EXCERPTED PASSAGE:
Eight (8) current staff and postgraduate students of The University of the South Pacific (USP) have contributed significantly to the conservation of native and endemic species in the Melanesian region, said Dr Gilianne Brodie, Associate Professor at USP’s School of Biological and Chemical Sciences.
This contribution was in the form of a collective publication of their research in the international journal, ‘Pacific Conservation Biology’, this month.
The special issue focuses on species conservation and management of macrofauna in the developing Melanesian Pacific Islands, and spans marine, freshwater and terrestrial habitats. It includes new information related to known species as well as collations on species groups that are not well documented but are highly threatened.
According to Dr Brodie, for several of the current and past USP student authors, this is their first ever scientific, peer-reviewed, journal paper and a significant step in the career development of any young scientist.
Ms Mere Yabaki-Goundar, a local forest bird expert who studied honeyeaters (kikau) amongst Fijian islands, expressed her sincere appreciation to her local and overseas research partners, and senior colleagues at the School for their strong support and encouragement to publish her research work.

DATA EXTRACT:

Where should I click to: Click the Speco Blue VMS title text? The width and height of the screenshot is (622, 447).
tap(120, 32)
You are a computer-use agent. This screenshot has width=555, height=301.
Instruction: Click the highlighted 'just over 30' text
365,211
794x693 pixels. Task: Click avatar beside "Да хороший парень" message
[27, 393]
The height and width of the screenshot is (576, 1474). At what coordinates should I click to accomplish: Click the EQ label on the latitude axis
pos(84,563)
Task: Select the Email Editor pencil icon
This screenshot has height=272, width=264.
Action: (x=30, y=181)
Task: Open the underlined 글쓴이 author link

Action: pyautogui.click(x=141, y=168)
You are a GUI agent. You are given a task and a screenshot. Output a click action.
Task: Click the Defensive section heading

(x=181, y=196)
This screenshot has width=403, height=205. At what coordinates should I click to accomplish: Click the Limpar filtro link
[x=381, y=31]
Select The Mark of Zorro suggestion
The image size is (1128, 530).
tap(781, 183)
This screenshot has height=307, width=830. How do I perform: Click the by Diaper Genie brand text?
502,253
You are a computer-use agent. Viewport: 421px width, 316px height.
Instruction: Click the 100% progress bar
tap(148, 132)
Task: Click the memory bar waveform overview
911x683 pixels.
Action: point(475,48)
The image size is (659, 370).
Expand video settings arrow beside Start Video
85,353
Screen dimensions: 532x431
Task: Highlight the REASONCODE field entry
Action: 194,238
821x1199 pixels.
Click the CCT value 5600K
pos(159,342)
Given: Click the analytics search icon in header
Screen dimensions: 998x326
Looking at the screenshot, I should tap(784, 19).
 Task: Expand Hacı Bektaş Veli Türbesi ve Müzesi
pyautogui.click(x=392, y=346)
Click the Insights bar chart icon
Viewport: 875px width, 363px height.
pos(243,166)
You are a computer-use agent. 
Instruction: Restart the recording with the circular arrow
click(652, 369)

TO DO: Please reproduce the USP conservation passage above word for word, from "According to Dr" up to and including "her research work.".

REPLY TO THE TASK:
According to Dr Brodie, for several of the current and past USP student authors, this is their first ever scientific, peer-reviewed, journal paper and a significant step in the career development of any young scientist.
Ms Mere Yabaki-Goundar, a local forest bird expert who studied honeyeaters (kikau) amongst Fijian islands, expressed her sincere appreciation to her local and overseas research partners, and senior colleagues at the School for their strong support and encouragement to publish her research work.